Bryan Bell’s latest book with Katie Wakeford, Expanding Architecture: Design as Activism, illustrates the ways design can address issues of social justice and allow individuals and communities to plan and improve their own lives. The next Expanding Architecture events take place in Los Angeles and Chicago.

Greener Gadgets will convene in New York bringing together citizen journalists, entrepreneurs, product designers, social innovators and policy makers to discuss the business of green. If you can’t make in person the online resource page is worth exploring.

Explore inclusive innovation, thinkmospheres, culturally informed product use, underserved populations and co-creation at EXPOSED: A Design Research Exchange.

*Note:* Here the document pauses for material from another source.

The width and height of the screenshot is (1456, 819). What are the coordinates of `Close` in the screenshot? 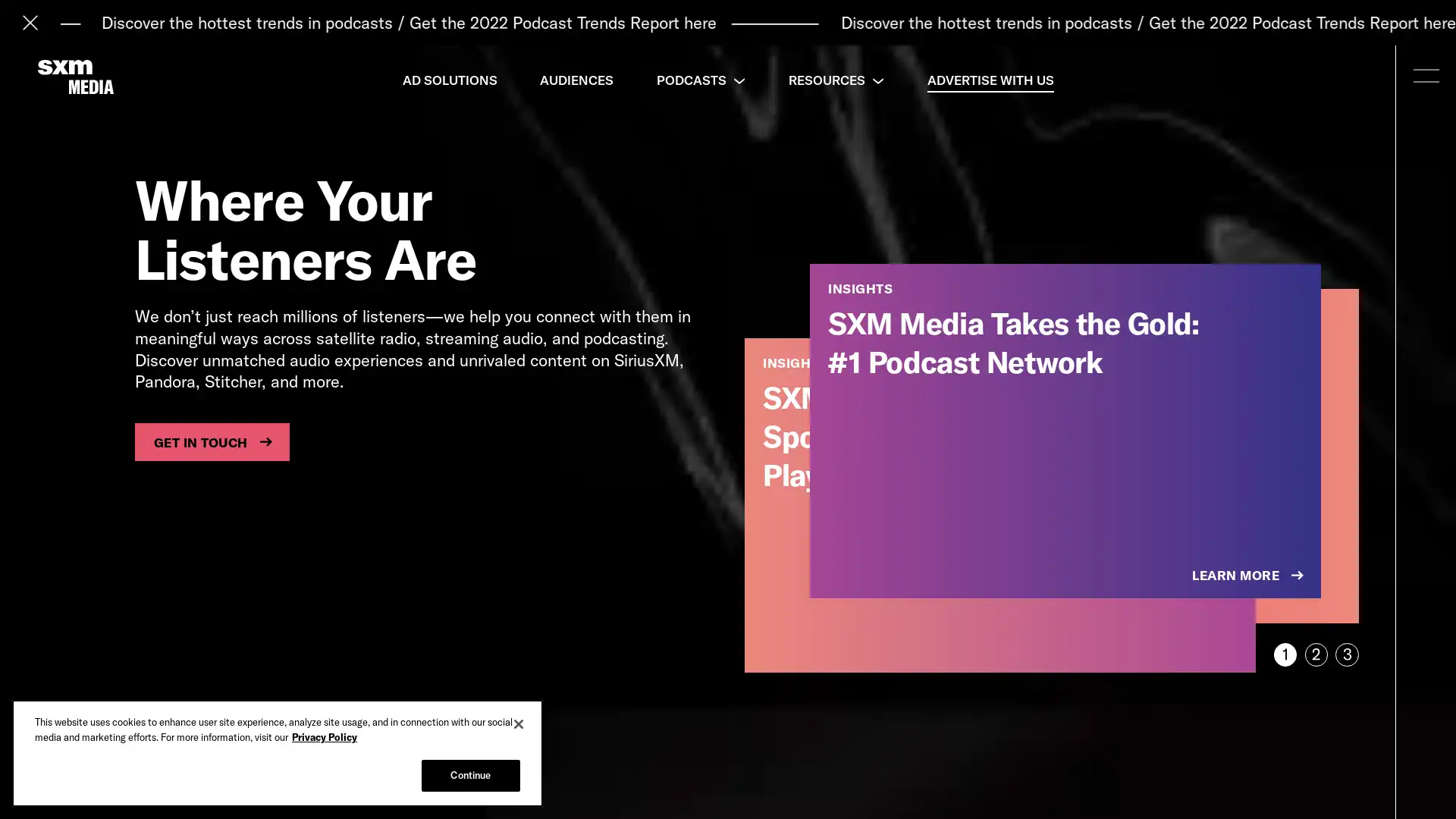 It's located at (519, 723).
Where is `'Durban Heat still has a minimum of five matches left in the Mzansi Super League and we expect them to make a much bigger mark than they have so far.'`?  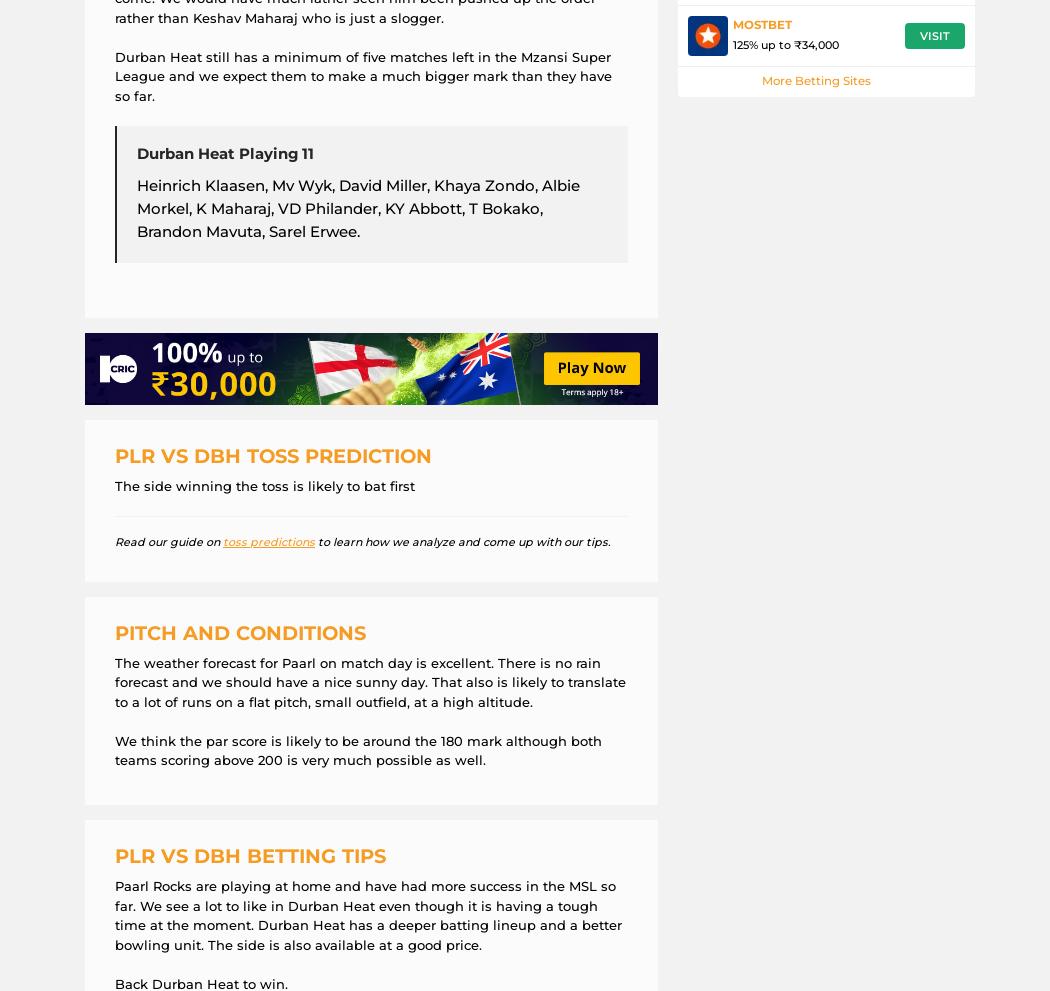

Ambitious ASU grad students have put together a series collaborative workshops, panels, and discussions with leading design thinkers and researchers in Tempe, AZ.

Download presentations from the United Nations’ Web4Dev Innovation for Access conference. This year UNICEF brought together global innovators from the UN, academia, the development and private sectors to focus on strategic partnerships, innovation and new technology for achieving the Millennium Development Goals.


Collective Solutions

Design for the Other 90% opens on February 17, 2009 at one of the world’s leading public health agencies, the Centers for Disease Control and Prevention in Atlanta, Georgia.

Committed to helping all global citizens live safer, healthier, and longer lives the CDC has been on the cutting edge of developing innovative and practical solutions to the world’s health challenges. Working with the Carter Center to eradicate guinea worm disease CDC developed a small portable water filter, similar to the LifeStraw water purification tool on display in the exhibition. In the early 1990s, CDC scientists developed some of the first safe water vessel systems to prevent the spread of diseases such as cholera and diarrhea. You can view these and other innovative designs that help to improve the lives around the world at the Centers for Disease Control’s Global Health Odyssey Museum now through May 29, 2009.


Fall in Toronto

Design for the Other 90% opens in Toronto, Canada at Ontario College of Art and Design’s Professional Gallery October 4, 2008 through January 25, 2009. In addition to the exhibition at OCAD, the Design Exchange will present a complementary program of exhibits and events as part of Design for the Other 90%.